**EXTRAIT DU DOCUMENT**
J'ai la joie d'apprendre qu'ils triomphent des difficultés qui pouvaient les handicaper ; ils restent dans leurs places et s'ils sont assez turbulents, ils font leur métier avec plaisir en apportant beaucoup d'initiatives à l'accomplissement de leur tâche.

Parallèlement aux enfants, pendant ces dernières années, j'ai été profondément marquée par l'éclosion artistique dans ma classe : parce que je n'avais jamais séparé mon enseignement de la connaissance totale des enfants, il ne m'est pas possible d'établir dans ma classe de hiérarchie intellectuelle, chacun à son heure a pris selon le mot de Freinet « Ia tête du peloton » et a eu ses réussites dans un domaine ou dans un autre. Et cela dans une excellente ambiance.

Jamais je n'ai vu un enfant jaloux d'un beau texte ou de la belle peinture d'un camarade, chacun donnant toujours le meilleur de lui-même ; tous, eux et moi, nous réjouissant de la réussite de chacun.

   

Souvent, j'ai profité de l'expérience de la vie des enfants. Et j'ai beaucoup appris à leur contact, m'enrichissant de leurs enseignements. Au cours d'une promenade, je suis émerveillée de les voir capturer des lamprions que je n'ai jamais vus et que je veux rapporter en classe. « Madame, c'est inutile, les lamprions ne peuvent vivre que dans la rivière ». C'était vrai; comme les nénuphars, ils mouraient dès qu'on les transportait en classe et qu'on les mettait en bocal.

Un autre jour, avec un étonnement admiratif (un des moments les plus émouvants de ma carrière) j'ai compris combien la création artistique était plus bénéfique pour l'enfant que pour moi. En montrant une reproduction d'un tableau de Picasso où je ne voyais rien, un enfant de sept ans s'écria : « C'est une femme qui pleure. Comment, Madame, vous ne voyez pas ses larmes, son mouchoir, ses doigts ! »

Ensemble, sans parler, souvent, nous avons affiné notre sensibilité. J'ai gardé le souvenir inoubliable de peintures représentant des peupliers au bord de l'eau, si délicates, si douces de coloris, aux taches si légères, véritable symbole du printemps naissant dans la vallée que nous venions de visiter en classe - promenade. La plus belle avait été exécutée par un petit leucémique qui devait mourir quelques semaines plus tard.

Les classes - promenades étaient du reste les moments où nous étions le plus près les uns des autres. Dès qu'il fait soleil, on me les réclame, au nom de ceux qui viennent d'ailleurs, et qui soupçonnent à entendre parler leurs camarades, des joies inégalables et mystérieuses.

Sans prendre de notes, il nous suffit de nous abandonner au vent, au soleil, à la nature, de regarder, d'écouter, de sentir, de rêver aussi.

**TÂCHES ET EXERCICES**
a – Selon l'extrait, quel âge avait l'enfant qui s'écria devant une reproduction d'un tableau de Picasso ?
b – Recopiez à l'identique le passage de l'extrait qui va de « Souvent, j'ai profité » jusqu'à « mettait en bocal. ».
La liste présentée ici constitue un matériau distinct de l'extrait.

**DONNÉES ENREGISTRÉES**
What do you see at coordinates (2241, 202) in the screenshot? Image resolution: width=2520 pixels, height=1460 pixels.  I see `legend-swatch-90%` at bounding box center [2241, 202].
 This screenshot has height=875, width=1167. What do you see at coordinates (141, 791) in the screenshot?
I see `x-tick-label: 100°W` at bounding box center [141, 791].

**RÉPONSES PAR TÂCHE**
a – Sept ans.

b –
Souvent, j'ai profité de l'expérience de la vie des enfants. Et j'ai beaucoup appris à leur contact, m'enrichissant de leurs enseignements. Au cours d'une promenade, je suis émerveillée de les voir capturer des lamprions que je n'ai jamais vus et que je veux rapporter en classe. « Madame, c'est inutile, les lamprions ne peuvent vivre que dans la rivière ». C'était vrai; comme les nénuphars, ils mouraient dès qu'on les transportait en classe et qu'on les mettait en bocal.